The next question was around what other aspects we have to partner. Again, we are engaged in – (Multiple Speakers). Yes, we are engaged in a variety of discussions for both compounds and capabilities in terms of new business development. Those are maturing as we would expect. Certainly, we have got compounds in the clinic, compounds that are in preclinical and our core discovery preclinical capabilities that can deliver INDs in a very high-quality, rapid rate.

So – now, I guess I don't want to give too much information on what those discussions are going – those are going right now and what's kind of on the docket, but to say that we are confident that we will have at least one deal in the back half of 2010.

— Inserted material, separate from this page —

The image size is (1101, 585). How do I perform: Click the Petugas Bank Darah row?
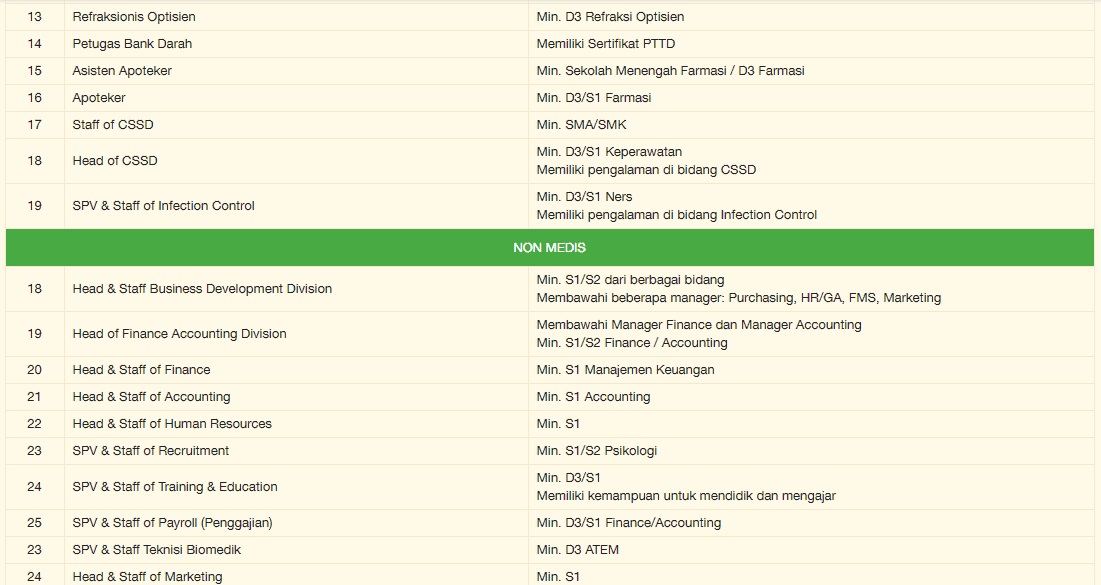coord(132,44)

Ted Tenthoff – Piper Jaffray

Great. Good luck and let us know how we can help.

Michael Morrissey

Okay. Thank you.

Operator

Your next question comes from the line of George Farmer of Canaccord. Please proceed, sir.

George Farmer – Canaccord

Hi, thanks for taking my question. Frank, regarding the guidance again, so we should think about booking all that $17 million that you are expecting from BMS in the third quarter, is that correct?

Frank Karbe

Yes, that is correct.

George Farmer – Canaccord

Okay. And then this revised cash guidance – I guess maybe Mike answered that in the last question. The – your previous guidance you said was – I think the last time we met, you said was dependent on concluding business development activity this year. That is still your plan, correct? And you also are including the debt repayment to GSK in the fourth quarter?

Frank Karbe

Yes. That is correct.

George Farmer – Canaccord

Okay.

Frank Karbe

Our guidance still assumes that we repay GSK in cash. And I will echo what Mike said earlier. We do expect to sign at least one deal before the end of the year.

George Farmer – Canaccord

Okay. And then do you need to partner 184 before you go into your GBM registration studies?

Michael Morrissey

The plan that we outlined at ASCO, the short-term plans to finish the 301, the MTC trial, initiate the GBM pivotal trial, and then to expand the RDT trial. So that core set of short-term objectives is operational and is – and remains a clear focus for us in the short term outside of any BD we would do with XL184.

George Farmer – Canaccord

Okay.

Michael Morrissey

Yes. Again, I want to reiterate; with the numbers that Frank gave, we are in a solid financial position in the near term. We have time and we have room to be able to put together a very thoughtful and pragmatic plan for how we are going to deal with 184 going forward. We don't want to rush that. We want to do this in a very detailed, thoughtful, thorough sort of way. So we have got the cash to be able to move in the short term and we have got some time to be able to figure out the right plan going forward.

George Farmer – Canaccord

Okay. And then just thinking about the organization of senior management at Exelixis, now with your new role, do you intend to bring in anyone to replace your old role or do you think you can multitask and do it all by yourself?

Michael Morrissey

Absolutely not. We have extremely strong R&D team in place. Gisela Schwab, our CMO, will be taking over all the responsibilities for Drug Development, including Developments and then CMC, as well as Translational Medicine will report into her. Peter Lamb, our CSO, who has been with the company from 2000 will now be responsible for all of Drug Discovery, including his old responsibilities in Discovery, as well as Medicinal Chemistry. So my two main direct reports in my old role have now stepped up, joined the senior management team, and will be responsible for R&D.

George Farmer – Canaccord

Great. All right. Thanks very much for answering the questions and congratulations again, Mike, for your new position.

Michael Morrissey

Thanks, George.

Operator

(Operator Instructions)

Michael Morrissey

Okay. Well, if there is no further questions, then I want to thank everybody for joining us on the call today and we will look forward to our next earnings update in the fall. Thanks again.

Operator

This concludes today's presentation. You may now disconnect. Have a good day.